How to compare 2 data frames in python and highlight the differences?

I am trying to compare 2 files one is in xls and other is in csv format.
File1.xlsx (not actual data)
Title Flag Price total ...more columns
0 A Y 12 300
1 B N 15 700
2 C N 18 1000
..
..
more rows
File2.csv (not actual data)
Title Flag Price total ...more columns
0 E Y 7 234
1 B N 16 600
2 A Y 12 300
3 C N 17 1000
..
..
more rows
I used Pandas and moved those files to data frame. There is no unique columns(to make id) in the files and there are 700K records to compare. I need to compare File 1 with File 2 and show the differences. I have tried few things but I am not getting the outliers as expected.
If I use merge function as below, I am getting output with the values only for File 1.

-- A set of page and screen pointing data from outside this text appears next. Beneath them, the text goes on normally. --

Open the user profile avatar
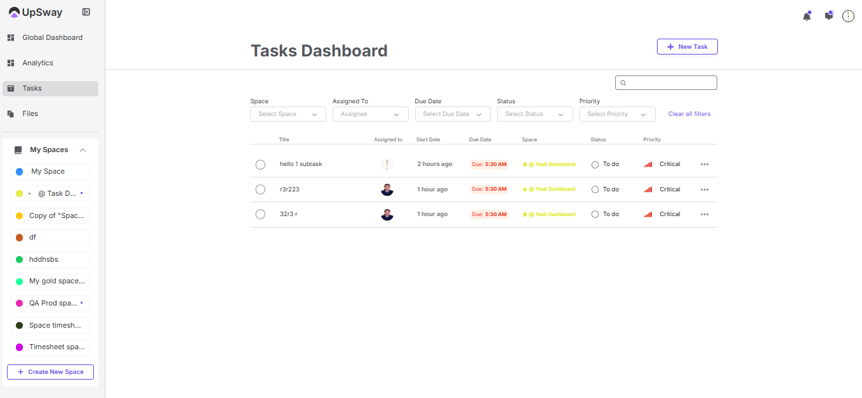The height and width of the screenshot is (398, 862). [848, 16]
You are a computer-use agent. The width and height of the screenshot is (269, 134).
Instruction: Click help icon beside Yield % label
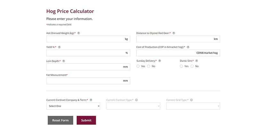[x=59, y=47]
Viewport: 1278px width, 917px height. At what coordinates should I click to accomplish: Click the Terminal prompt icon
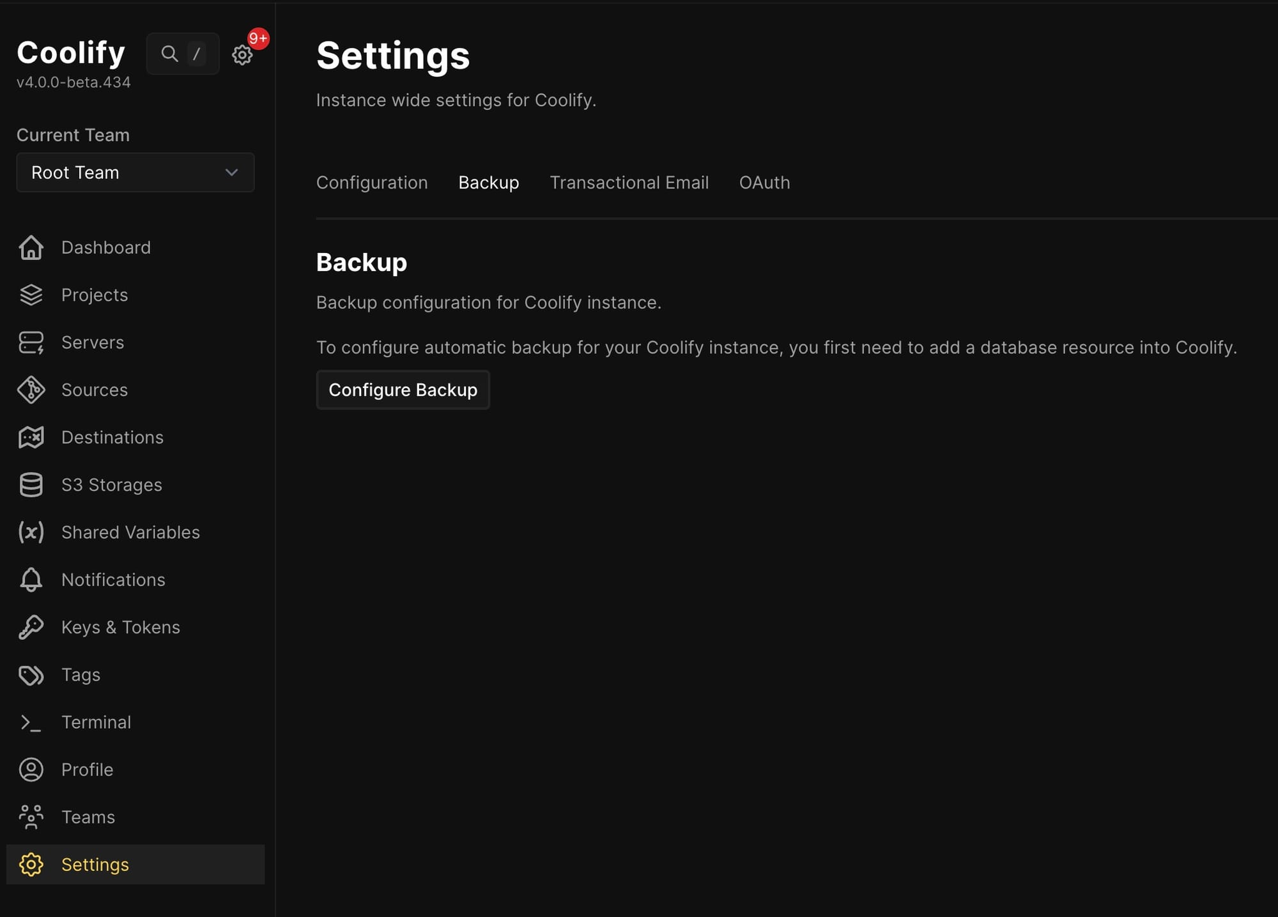31,722
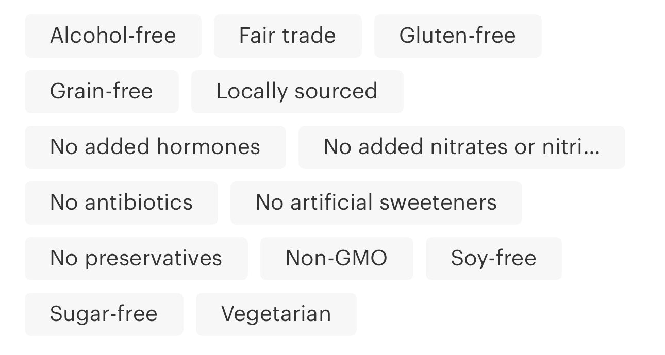Select the Alcohol-free filter chip

(113, 36)
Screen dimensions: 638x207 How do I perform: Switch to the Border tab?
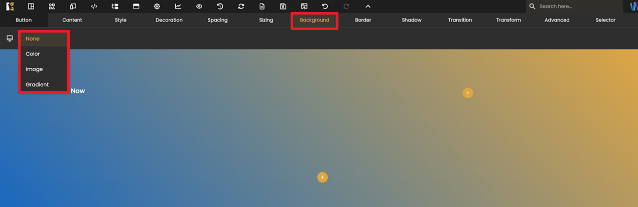click(x=363, y=20)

diff_df = df1.merge(df2, how = 'outer' ,indicator=True).query('_merge == "left_only"').drop(columns='_merge')
output I am getting
Title Attention_Needed Price total
1 B N 15 700
2 C N 18 1000
This output is not showing the correct diff as record with Title 'E' is missing
I also tried using panda merge
diff_df = pd.merge(df1, df2, how='outer', indicator='Exist')
& output for above was
Title Flag Price total Exist
0 A Y 12 300 both
1 B N 15 700 left_only
2 C N 18 1000 left_only
3 E Y 7 234 right_only
4 B N 16 600 right_only
5 C N 17 1000 right_only
Problem with above output is it is showing records from both the data frames and it will be very difficult if there are 1000 of records in each data frame.
Output I am looking for (for differences) by adding extra column("Comments") and give message as matching, exact difference, new etc. or on the similar lines
Title Flag Price total Comments
0 A Y 12 300 matching
1 B N 15 700 Price, total different
2 C N 18 1000 Price different
3 E Y 7 234 New record
If above output can not be possible, then please suggest if there is any other way to solve this.
PS: This is my first question here, so please let me know if you need more details here.
Rows in DF1 Which Are Not Available in DF2
df = df1.merge(df2, how = 'outer' ,indicator=True).loc[lambda x : x['_merge']=='left_only']
Rows in DF2 Which Are Not Available in DF1
df = df1.merge(df2, how = 'outer' ,indicator=True).loc[lambda x : x['_merge']=='right_only']
If you're differentiating by row not column
pd.concat([df1,df2]).drop_duplicates(keep=False)
If each df has the same columns and each column should be compared individually
for col in data.columns:
set(df1.col).symmetric_difference(df2.col)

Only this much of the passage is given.